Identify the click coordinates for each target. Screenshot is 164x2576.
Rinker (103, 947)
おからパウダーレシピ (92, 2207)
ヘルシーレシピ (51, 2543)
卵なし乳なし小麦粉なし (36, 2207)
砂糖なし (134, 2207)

INSTRUCTIONS TO FOLLOW: Exactly reproduce the entries in their entirety.

WRITTEN ANSWER:
Identify the click coordinates for each target. Screenshot is 164x2576.
Rinker (103, 947)
おからパウダーレシピ (92, 2207)
ヘルシーレシピ (51, 2543)
卵なし乳なし小麦粉なし (36, 2207)
砂糖なし (134, 2207)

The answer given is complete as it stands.